An annuity is a contract issued by an insurance company and is usually referred to as an annuity policy or an annuity contract. What makes annuities different is the tax treatment given to them by the Internal Revenue Service (IRS). Think of an annuity as an umbrella. When money is placed under the umbrella or annuity contract, it is treated differently as far as taxes go. Typically annuities are given tax-free.
Annuities are generally one’s original contribution or principal contribution. Since one has already paid taxes on it, it will never be taxed again. The money put in an annuity is referred to as a premium subject to taxation. That said there are still exceptions to taxations, and specifically penalties can be incurred for pre-mature withdrawals of annuities. This assumes that one has not purchased an annuity as part of a qualified retirement program such as:
- 457 plan
The funds that are put into an annuity will earn interest or receive dividend income or capital gain distributions. These earnings, unlike money in a savings account, mutual fund, certificate of deposit are not taxed in the year in which they are earned. Thus the earnings will continue to grow and compound tax free until withdrawn.
Avoid Pre-Mature Withdrawals
In many states, one can sell the rights to periodic payments to a company that will pay you a lump sum today. While a lump sum of money is definitely tempting to receive all at once, it is typically not the smartest way to go. Cashing out today for a quick cash fix can mean netting far less than you would get down the road if you keep the payments. It is important that one weighs all the options carefully before cashing in, since once you cash in on an annuity it can not be undone. Not to mention, cashing in on the annuities will result in heavy taxation.

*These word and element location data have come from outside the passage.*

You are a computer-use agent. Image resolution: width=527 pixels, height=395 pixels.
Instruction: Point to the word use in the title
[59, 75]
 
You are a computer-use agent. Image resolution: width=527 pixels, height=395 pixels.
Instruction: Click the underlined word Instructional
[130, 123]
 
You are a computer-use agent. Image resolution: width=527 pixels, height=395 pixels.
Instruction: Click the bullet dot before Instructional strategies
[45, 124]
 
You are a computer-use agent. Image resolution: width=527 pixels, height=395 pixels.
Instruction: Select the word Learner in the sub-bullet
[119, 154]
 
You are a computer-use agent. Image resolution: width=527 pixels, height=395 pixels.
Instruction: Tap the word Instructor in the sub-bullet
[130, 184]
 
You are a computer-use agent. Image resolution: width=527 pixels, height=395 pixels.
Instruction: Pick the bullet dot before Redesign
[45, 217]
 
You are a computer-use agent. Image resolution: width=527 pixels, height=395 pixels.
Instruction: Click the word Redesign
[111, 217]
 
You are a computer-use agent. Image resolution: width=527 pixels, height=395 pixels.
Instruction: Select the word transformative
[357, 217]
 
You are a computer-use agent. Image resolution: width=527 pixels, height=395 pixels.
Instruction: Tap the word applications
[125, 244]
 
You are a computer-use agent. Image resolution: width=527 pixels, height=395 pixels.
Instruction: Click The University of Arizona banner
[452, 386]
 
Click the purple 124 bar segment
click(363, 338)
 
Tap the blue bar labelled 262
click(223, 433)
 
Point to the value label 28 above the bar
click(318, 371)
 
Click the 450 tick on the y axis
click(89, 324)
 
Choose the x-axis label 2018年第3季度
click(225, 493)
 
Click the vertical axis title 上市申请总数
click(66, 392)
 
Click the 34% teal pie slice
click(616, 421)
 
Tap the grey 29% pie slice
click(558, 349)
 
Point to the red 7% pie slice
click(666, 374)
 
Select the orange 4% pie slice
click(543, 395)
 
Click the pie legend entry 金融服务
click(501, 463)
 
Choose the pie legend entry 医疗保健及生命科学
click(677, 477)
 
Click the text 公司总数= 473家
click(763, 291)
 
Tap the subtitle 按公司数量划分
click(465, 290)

When you withdraw money from your annuity, the earnings, according to the IRS, are withdrawn first. The “earnings” are subject to “ordinary income taxes” in the year in which they are withdrawn. Keep in mind that capital gain distributions in a mutual fund are taxed at capital gains rates.
The IRS also has what it calls “Premature Distributions”. If you withdraw your earnings and your under the age of 59 ½. Not only are earnings taxed at ordinary income tax rates, but also the IRS makes you pay a penalty of an additional 10% on the earnings that are taxed. The IRS eventually collects taxes on the “earnings” of your annuity.
Exceptions To Withdrawals
There are no penalties on distributions made after you are age 59 ½. Also no penalty exists if the withdrawal is made on or after the death of the owner of the annuity. Disability is also an exemption and will not incur the tax penalties. Additionally no penalties will exist if the withdrawal is made under a single premium immediate annuity with a starting date no later than one year from the annuity purchase date.